Crisis communications in-depth is Justin Case You Were Wondering’s five-day deep dive into different aspects of the crisis communications discipline in a PR 2.0 world.
It used to be you’d say limeade and I’d think of the local Sonic. And not a regular limeade, but one of those cherry limeades with extra cherry flavor and two maraschino cherries on the top. Mmm, so good.
But our #FHKC office GM, Betsey Solberg, changed all that this week. Here’s what happened.
Betsey and I were teaming up for a crisis communications presentation to the UMKC executive MBA program. Our POV was that crisis communications hasn’t changed, but the platforms have. And I put together a presentation I thought drove that point home.
But when I walked through the presentation with Betsey, we realized we needed to go a different direction. Every time I get the opportunity to work with Betsey, I learn something new and this time was no different.
This time, our conversation revolved around storytelling. After all, that was the approach we wanted to take. People really do respond to stories. And as Betsey said, they remember them. Stats, not so much. Stories, yes.
Now we had the stories in the deck from the start. Several actually – we decided to focus on United Breaks Guitars and Dominos Pizza Turnaround (side note: these are two case studies you think everyone has heard before, but usually they haven’t). But what we were missing, Betsey explained to me, was the limeade.
So what the heck is the limeade? Well, according to Betsey, it’s the positive resolution to a crisis or issue from the brand’s perspective. How are we as PR pros able to help take limes – we were actually going to do the lemons to lemonade analogy first, but the yellow font didn’t show up well on the slides – and create limeade out of a negative situation. Some crises stories have a limeade ending and some don’t.
From there, we wove the limeade philosophy into the two case studies we presented. You’re getting thirsty at this point, aren’t you? Here’s how we told the story:
United Breaks Guitars
United wasn’t able to make limeade out of United Breaks Guitars. The company tried by 1) firing the employee who didn’t offer to fix Dave Carroll’s guitar (who btw, was just doing her job as she’d been told), 2) offering to buy Dave a new guitar (he asked they jointly give the money to charity instead) and 3) United bought the rights to the video and began using it as an internal training tool so employees could learn from Dave’s story.

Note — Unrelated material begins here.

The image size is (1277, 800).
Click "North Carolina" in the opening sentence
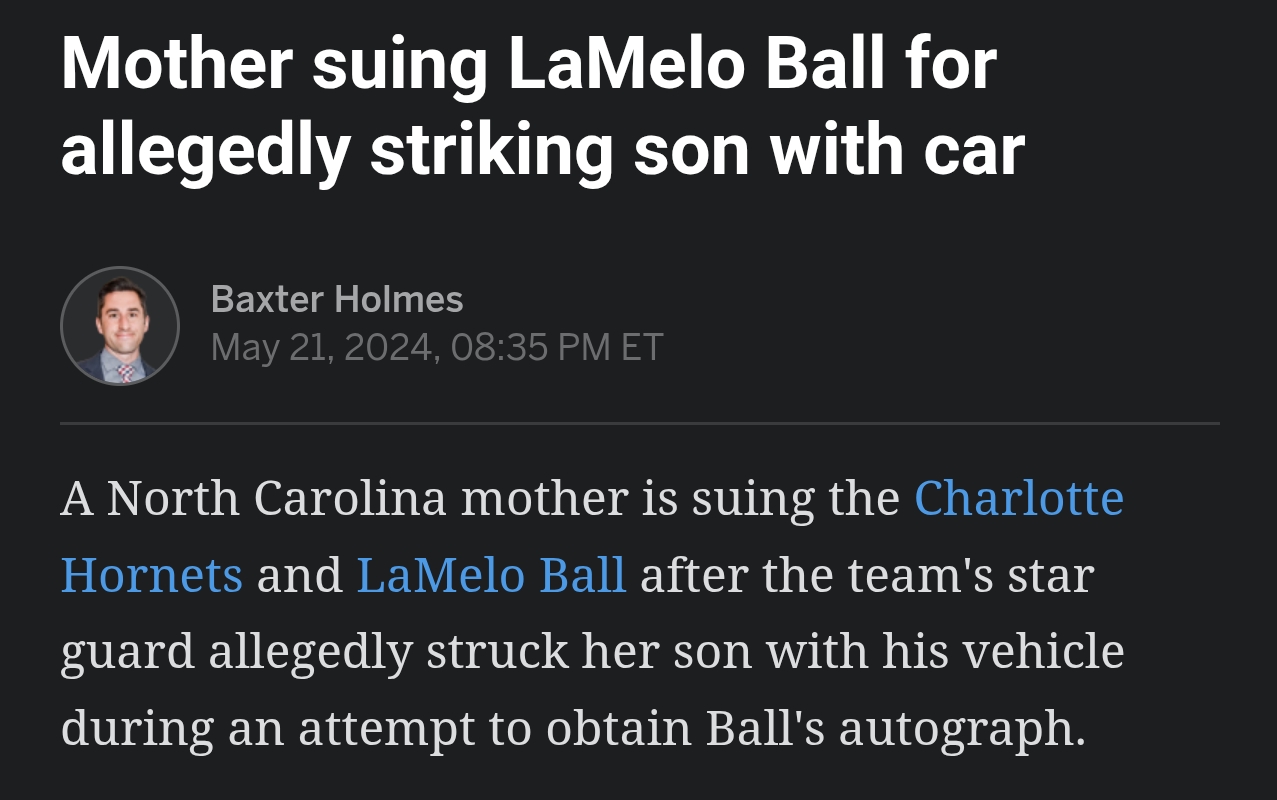click(276, 498)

Maybe a small limeade there off the kiddie menu for No.3. But Betsey offered a way United could have really made some limeade that I thought was interesting. What if the airline had donated guitars to underprivileged kids or a charity of Dave’s choice that focused on music education and the arts? Make that decision, involve Dave from the start, film a video about the kids getting the guitars and share that along with an apology and a “we’re going to do better” proclamation. Betsey thought that would have really made limeade. And I think she’s right.
Dominos Pizza Turnaround
A lot of people have seen the “gross” Dominos video where the employees did things with food I won’t mention in this post because you may have just eaten recently. But not everyone knows the whole story. Do you know about Ramon DeLeon, a Dominos franchisee in Chicago who had already been actively using social media and sort of let the public know Dominos was listening and discussing a resolution when the video first came to light and the company had no online social presence? Do you about the integrated turnaround campaign Dominos launched as an indirect result of the “gross” video, announcing the brand was changing its pizza based on customer feedback online and in focus groups? Did you know that Dominos sales went up 14 percent in the first quarter of 2010 just about a year after the “gross” video surfaced?
Dominos COO Patrick Doyle has a quote in the pizza turnaround video that always catches my attention and shows this is a brand determined to make limeade out of a bad situation: “You can either use negative comments to get you down or you can use them to excite you and energize your process of making a better pizza. We did the latter.”
Today Dominos is listening and responding to customers. They seem to be a brand that realizes even if you run campaigns, the listening and conversation never stops in the social media world we live in. And before last week, that’s how I would have told the story. But thanks to Betsey, now I’d say Dominos turned its sour limes into limeade.
Sounds like an insignificant change. But yesterday I saw people respond and nod their heads to the limeade analogy more than I’ve ever seen when I’ve told the story the other way. Maybe the class was just thirsty. But I think it’s more than that. It’s all in how you tell the story. And all the little things – especially those maraschino cherries – make the drink.